Герман собирался ставить фильм по роману братьев Стругацких ещё в 1968 году. Однако неизлечимая советскость снятого уже практически в нулевые годы кино, его пионерская, шестидесятническая эссенция связаны с личной катастрофой самого Германа, Германа послеперестроечного. Его глубокое, тотальное отвращение к советскому человеку, каковым он остался и после революции-имитации девяностых, и выплеснулось густой, густопсовой, ренессансно цирковой, навозно-кишечной жижей в «Трудно быть богом». Внешне очень близкой к шаламовскому отрицанию советского, даже блатного советского человека. Но метафизически гораздо более ограниченной и условной. Безусловны страх, омерзение, шок и презрение. Но человек условен. Ибо всякий человек по Герману советский, сталинский. И другого просто нет. Во всём мире другого нет.

А слушать закадровый текст и диалоги персонажей лично мне было откровенно стыдно. Смотреть на человеческие и лошадиные пенисы не стыдно. А слушать цитаты из Стругацких стыдно.

Жаль, что я не иностранец, я не могу терпимо относиться к «группе учёных, отправленных на маленькую планету», к «серым», за которыми «всегда приходят чёрные», к уничтожению «университетских, умников-книгочеев и талантливых ремесленников», к «жалости, переполняющей сердце». К интеллигентски ненормативной речи, где только слово «говно» не режет слух, где бытовые фразочки про пуканья выдают в главном герое сына изнасилованного медицинского генерала из «Хрусталёв, машину!». К Леониду Ярмольнику, абсолютно не контуженному жестоким перфекционизмом режиссёра-тирана, всё такому же бойкому и непоседливому, как будто пять минут назад он изображал цыплёнка табака, а ещё через полчаса будет вместе с Андреем Макаревичем [Внесен(а/о) в реестр иностранных агентов]поддерживать Михаила Прохорова и жюрить КВН.

Алексей Герман так и не освободился от советской травмы, ставшей манией и фобией, напоминающей о себе каждый день обнажённым, беспощадным, холуйским мурлом потомства гулаговской империи, заполонившим уже современные коммунальные коридоры власти и быта.

Травма осталась.

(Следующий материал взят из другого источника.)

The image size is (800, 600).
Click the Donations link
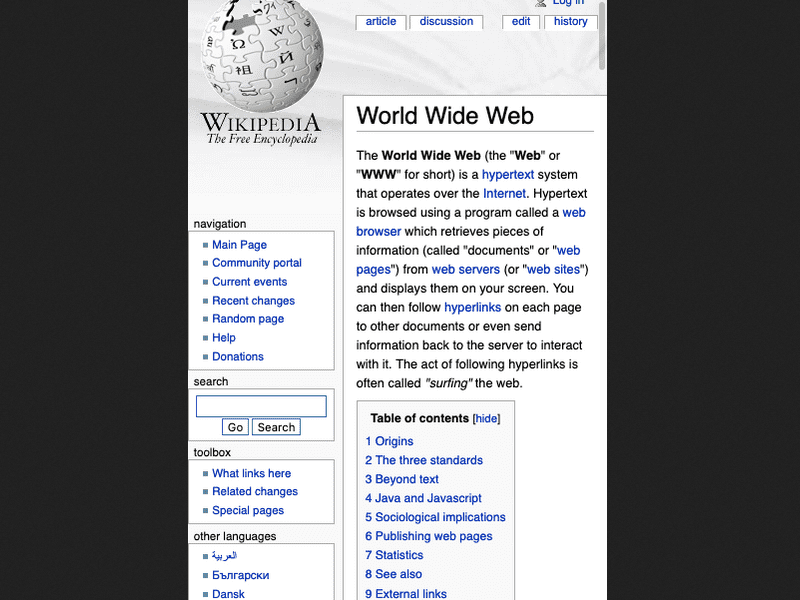pos(238,357)
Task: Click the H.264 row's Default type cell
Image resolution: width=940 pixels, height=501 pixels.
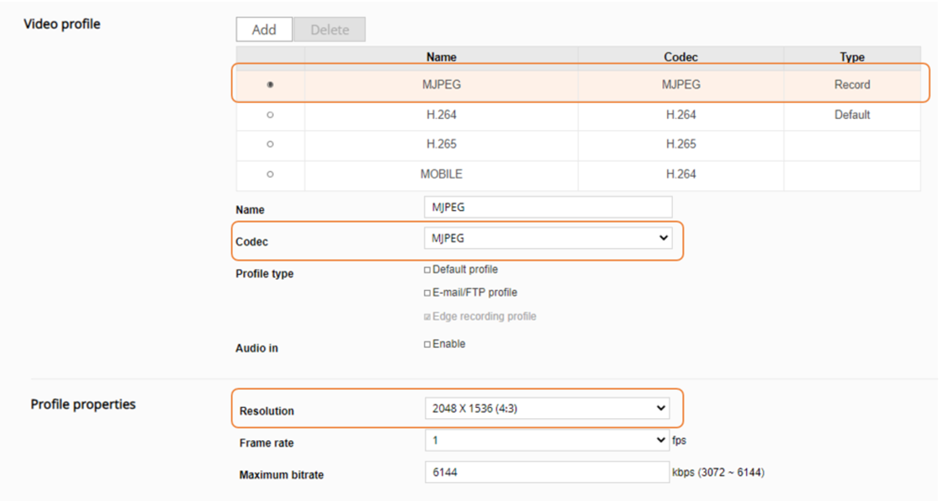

Травма стала Германом.  Но абстрактный, пусть и такой осязаемый, тёплый, детализированный и персонализированный гуманизм универсального советского шестидесятничества, гуманизм «Проверки на дорогах» и «Моего друга Ивана Лапшина» был изжит. И уникальным художественным образом это мучительное освобождение-опустошение воплотилось в «Хрусталёв, машину!». Осталось только поставить точку. И знак равенства. Вот только все физиологические откровения в «Трудно быть богом» даже менее глобальны повседневных страданий пожилого человека с его запорами, кровотечениями, мигренями, опухолями, склерозами, стенозами и радикулитами.

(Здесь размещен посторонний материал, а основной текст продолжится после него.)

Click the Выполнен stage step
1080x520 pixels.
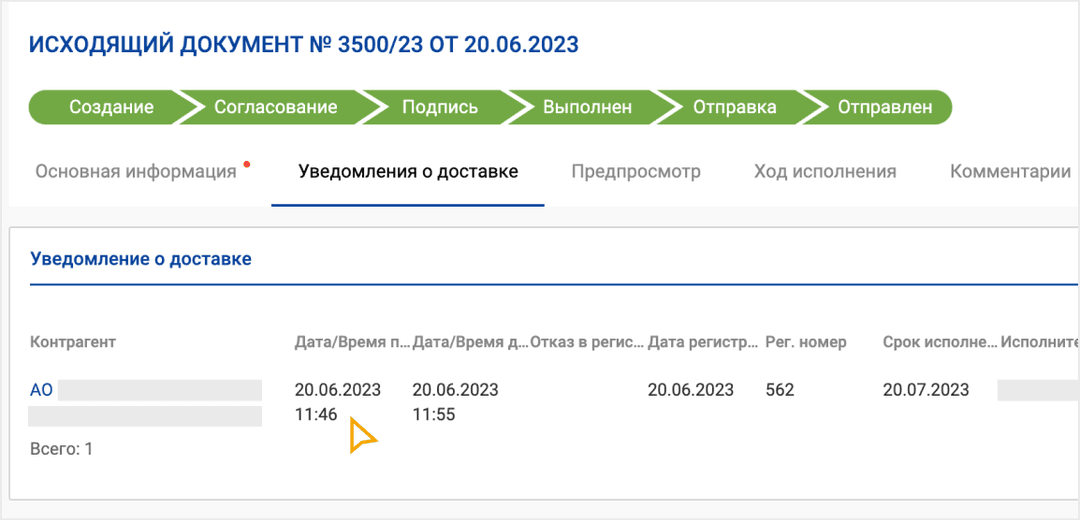point(586,107)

«Трудно быть богом» - очень личный, биографический, едва ли не аутентичный фильм. Лирический фильм, как бы странно это не звучало. Германовский Дон Румата - альтер эго режиссёра. Гуманизм, превратившийся в чуму. В катастрофу любви, мести и отвращения.

Трудно быть богом? Трудно. Так блатной спрашивает у подъезда гордого очкарика. Так следователь спрашивал Всеволода Мейерхольда перед тем, как сломать ему нос и помочиться ему в рот. Так спрашивают самих себя, когда-то завидовавшие уничижительной завистью этим пребывающим за гранью добра и зла блатным.

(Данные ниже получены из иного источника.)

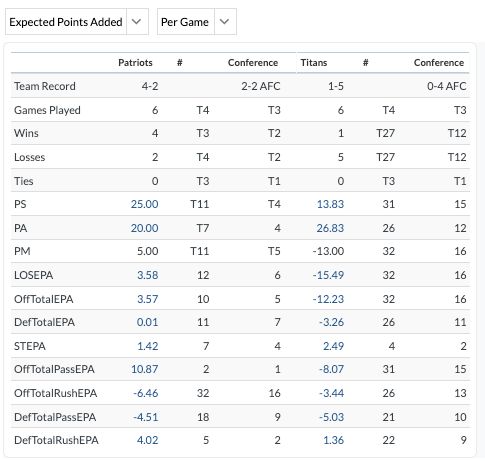Screen dimensions: 485x461
Task: Click the Patriots column header
Action: [135, 63]
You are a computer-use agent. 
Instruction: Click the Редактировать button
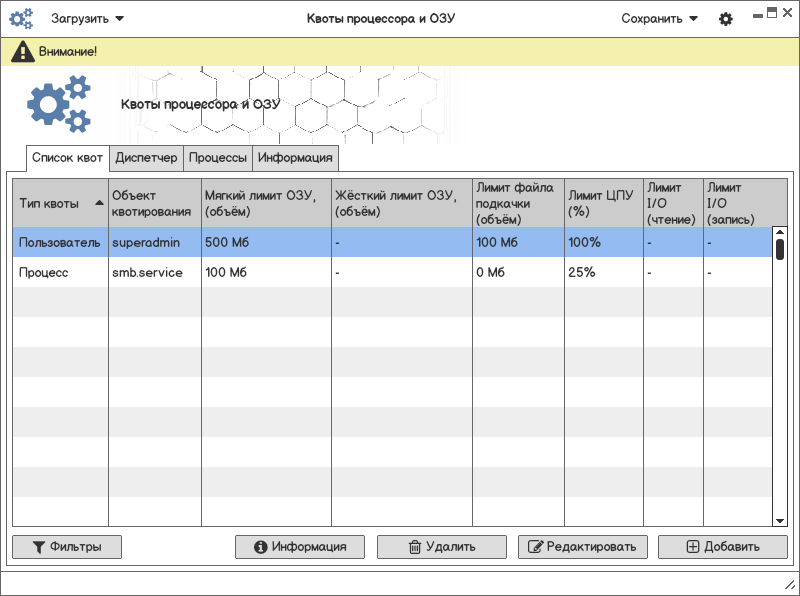(x=583, y=547)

Легендарный перфекционизм, достигший в этом фильме своего предела, кажется, нужен был не столько этой ленте, сколько самому Герману. Ритуальная пытка, самодостаточный экзистенциальный ритуал. Советский гуманист Герман решил вытошнить из себя эту ядовитую немощь. И сам придумал для себя подробный многолетний рецепт-ритуал.  И снял именно такой фильм, какой хотел снять.

«Мне на плечи кидается век-волкодав, но не волк я по крови своей. Запихай меня лучше, как шапку, в рукав жаркой шубы сибирских степей». И в конце фильма звучит  «нечеловеческая музыка» и взгляд наслаждается точным, тонким, бедным зимним российским пейзажем.